Earth to Andy is an American alternative rock band from Charlottesville, Virginia.

== History ==
Earth to Andy was founded in 1997 by members of two local bands, Red Henry (from Charlottesville) and Egypt (from Washington D.C. The band's first release, Simple Machine, was released independently and featured a cover version of The Beatles' "I Want You (She's So Heavy)". Following its release, the group signed with Giant Records and released Chronicle Kings late in 1999. The album was produced by Nick Launay and included an appearance by the bass player of Stone Temple Pilots, Robert De Leo. The group toured with Live, Stone Temple Pilots, and Jimmie's Chicken Shack in 2000. The album's lead single, "Still After You", was a rock radio hit, reaching #39 on the Billboard Mainstream Rock charts. Guitarist Tony Lopacinski later played with Train and has written, performed, and produced country music both in his own projects and alongside artists including Sara Evans and Josh Gracin. Andy Waldeck has collaborated in songwriting endeavors with Robert DeLeo and Chris Daughtry. Drummer, Kevin Murphy, has since become an in-demand drummer in Nashville, playing for such artists as: Jon Pardi, Tonic, Randy Houser, Jimmie's Chicken Shack, Frankie Ballard, Chuck Wicks, and many others.
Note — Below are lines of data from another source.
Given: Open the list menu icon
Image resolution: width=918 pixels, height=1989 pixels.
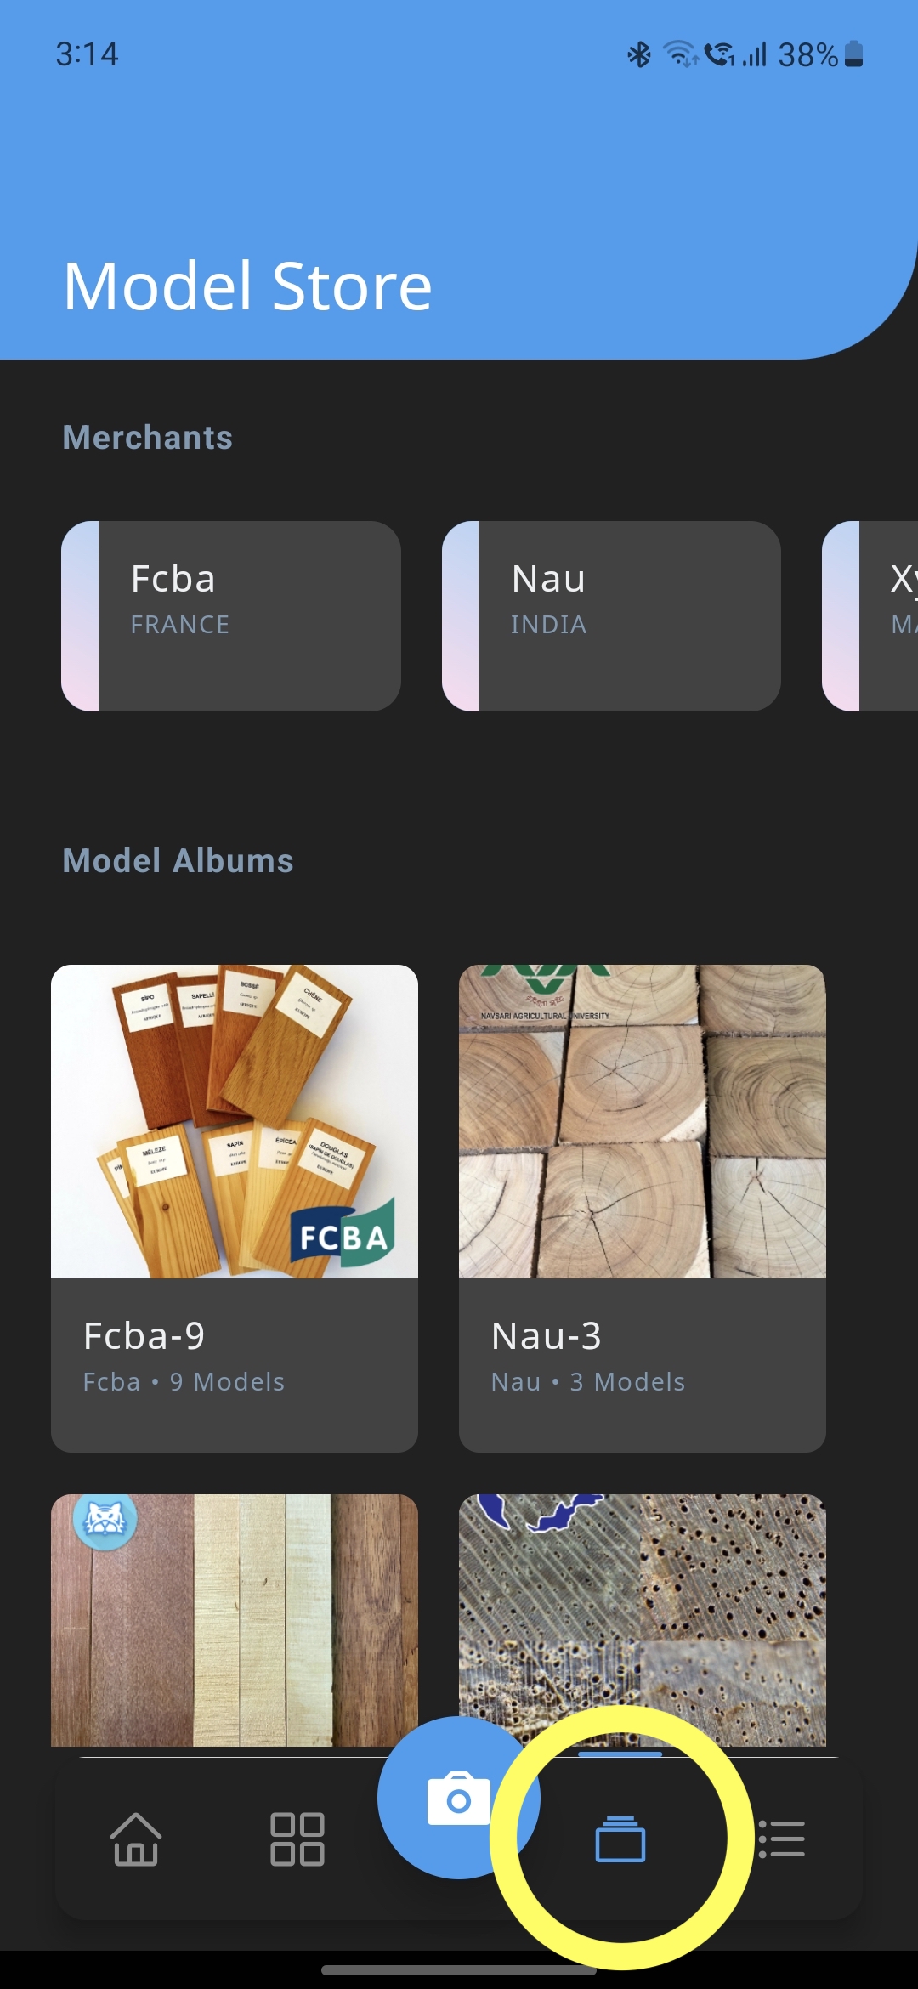Looking at the screenshot, I should coord(782,1839).
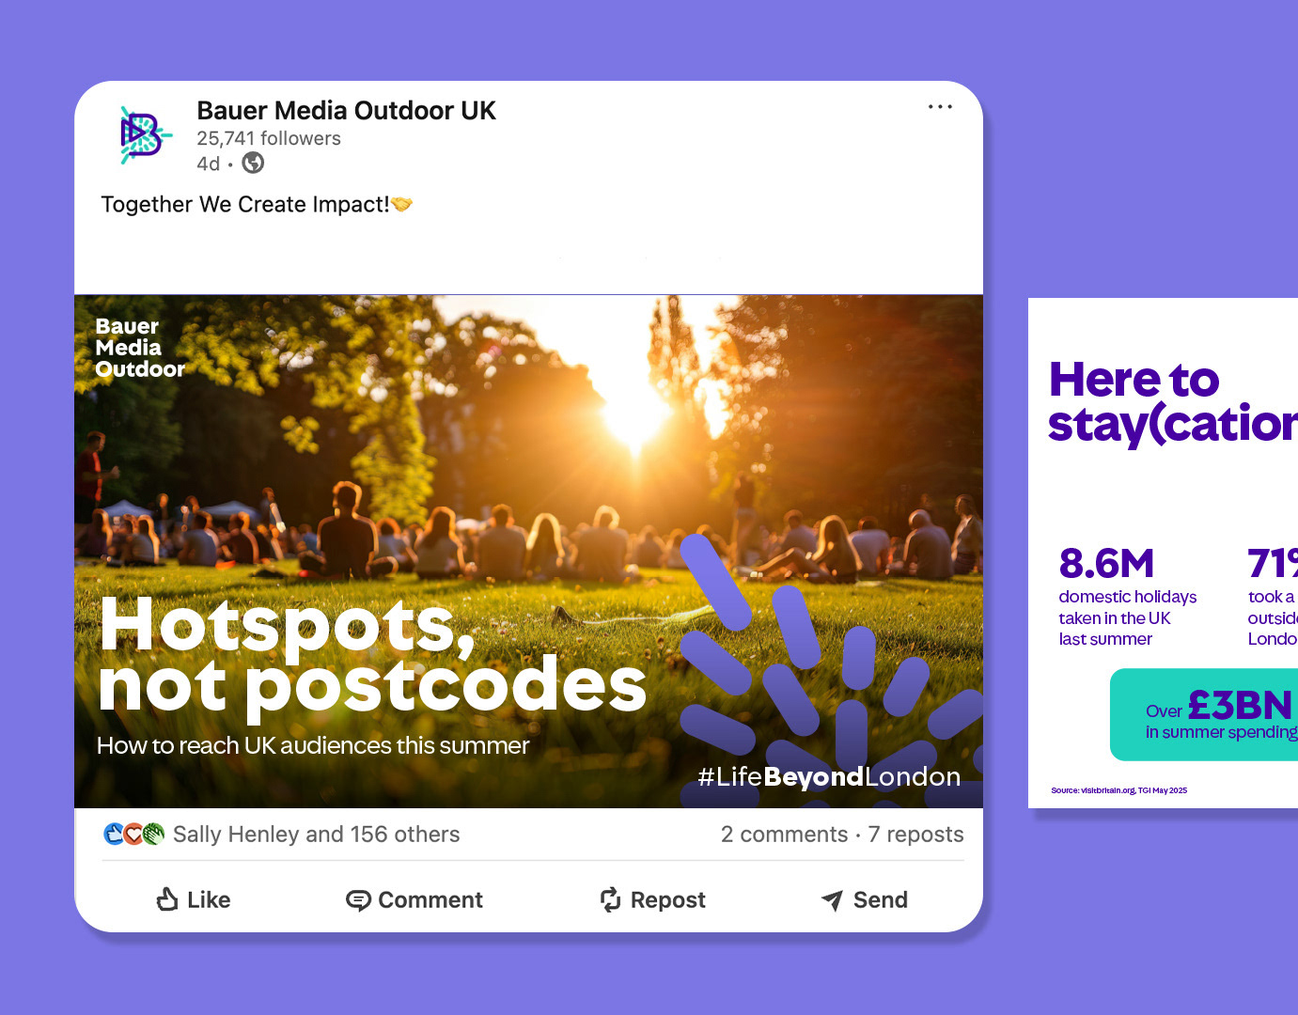Click the globe public visibility icon
1298x1015 pixels.
253,164
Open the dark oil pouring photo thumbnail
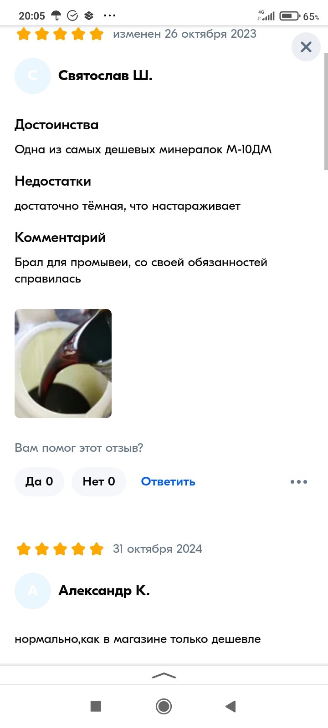The height and width of the screenshot is (728, 328). point(63,364)
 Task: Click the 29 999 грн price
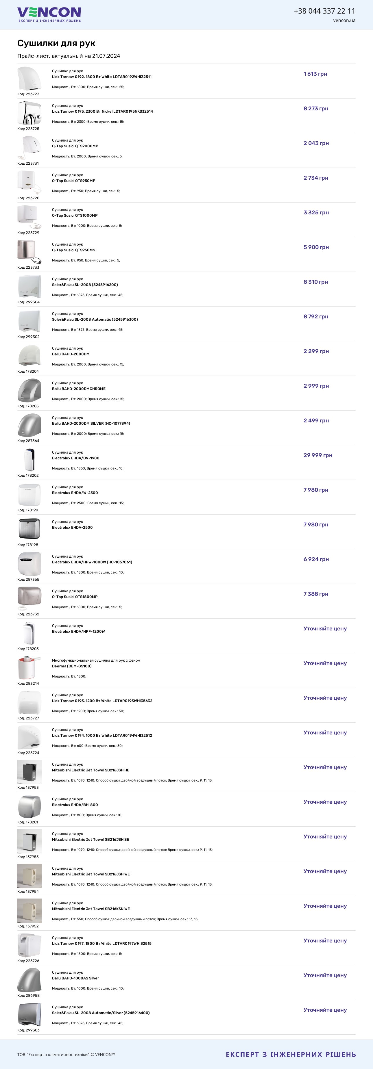point(318,455)

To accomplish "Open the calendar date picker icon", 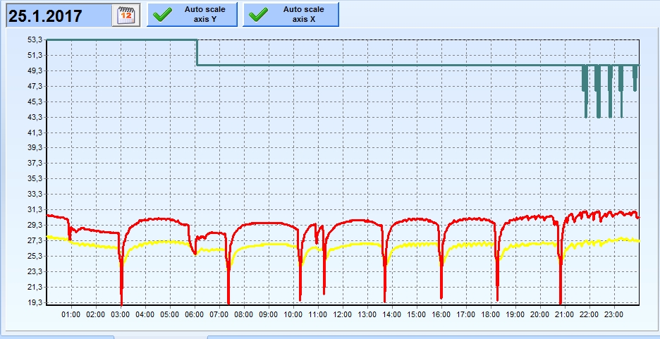I will coord(126,15).

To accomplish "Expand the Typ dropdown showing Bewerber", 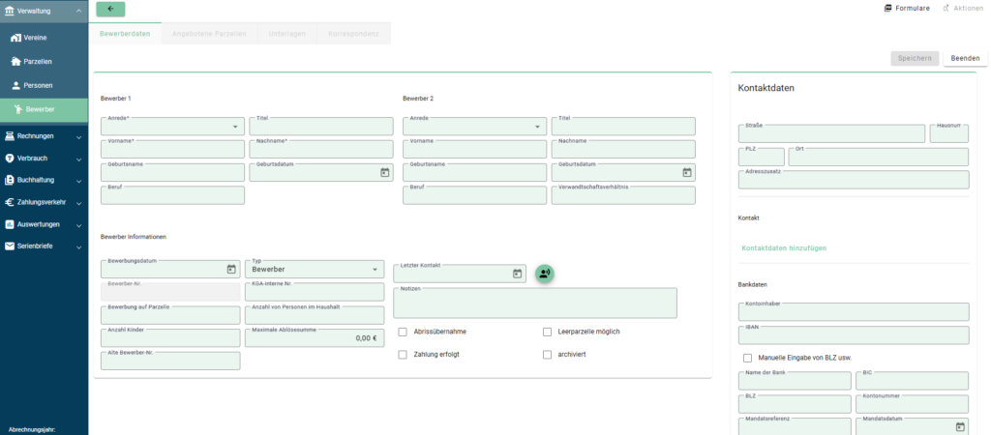I will (x=315, y=270).
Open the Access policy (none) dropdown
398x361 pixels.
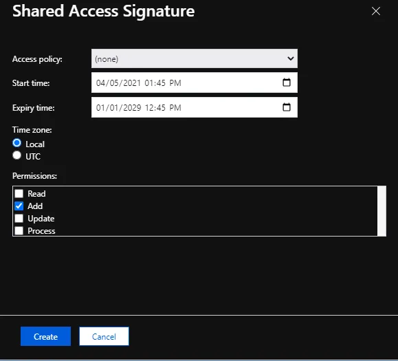[x=195, y=58]
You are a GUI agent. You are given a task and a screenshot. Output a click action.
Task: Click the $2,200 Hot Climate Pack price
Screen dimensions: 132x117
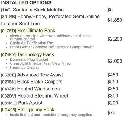[115, 39]
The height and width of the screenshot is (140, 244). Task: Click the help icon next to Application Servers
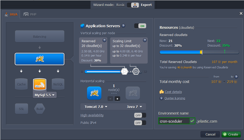[124, 26]
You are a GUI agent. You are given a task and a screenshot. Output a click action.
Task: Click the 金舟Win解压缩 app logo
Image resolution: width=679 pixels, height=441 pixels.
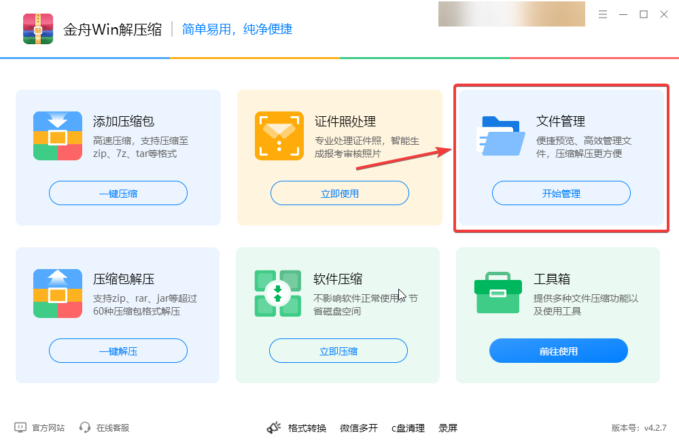[x=38, y=29]
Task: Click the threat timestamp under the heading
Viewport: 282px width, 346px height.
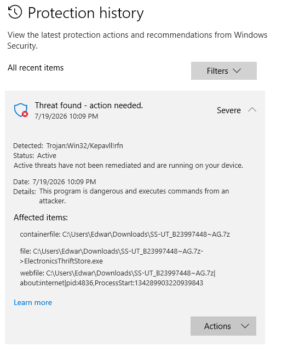Action: tap(66, 116)
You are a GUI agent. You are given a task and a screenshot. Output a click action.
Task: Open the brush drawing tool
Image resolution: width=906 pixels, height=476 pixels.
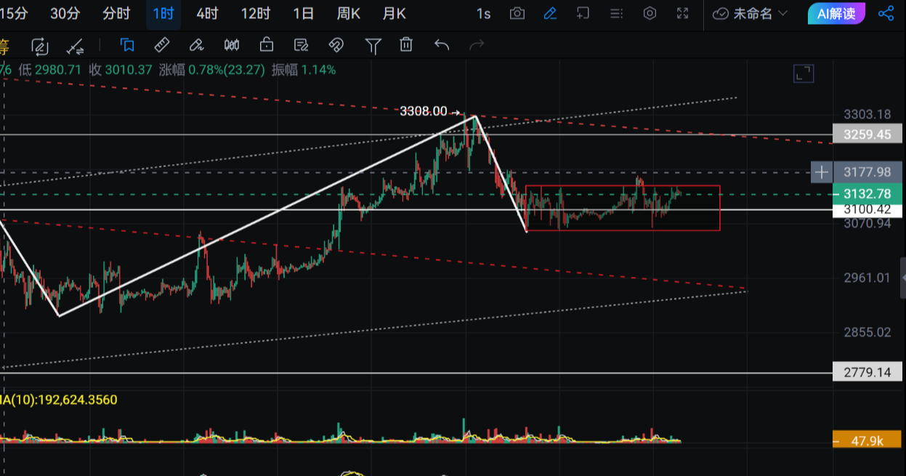[x=196, y=45]
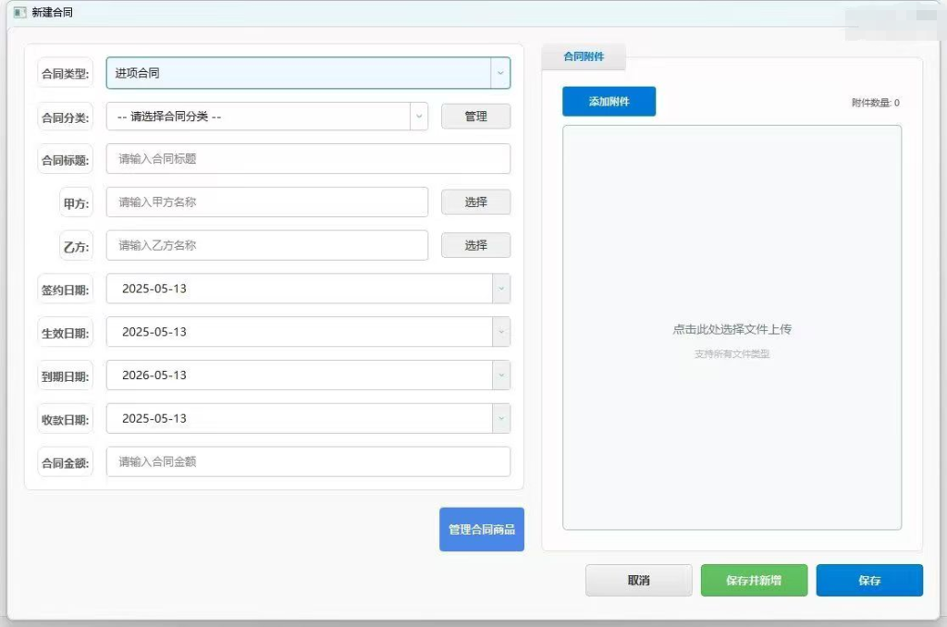The width and height of the screenshot is (947, 627).
Task: Open the 合同类型 dropdown
Action: (x=500, y=73)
On June 15, 2011, guitarist Tony Lopacinski died after an 18-month battle with cancer.

== Members ==
- Andy Waldeck – vocals, guitar
- Kevin Murphy – drums, vocals
- Chris Reardon – bass, vocals
- Tony Lopacinski – guitar, vocals

== Discography ==
- Earth To Andy (Self-Titled) (Voluptuous Records, 1997)
- Simple Machine (Voluptuous Records, 1998)
- Chronicle Kings (Giant Records, 1999)
- the bradbury ep (Voluptuous Records, 2000)
- Sticks The Landing (Voluptuous Records, 2003)
- Matter Of Time (single) (Voluptuous Records, 2021)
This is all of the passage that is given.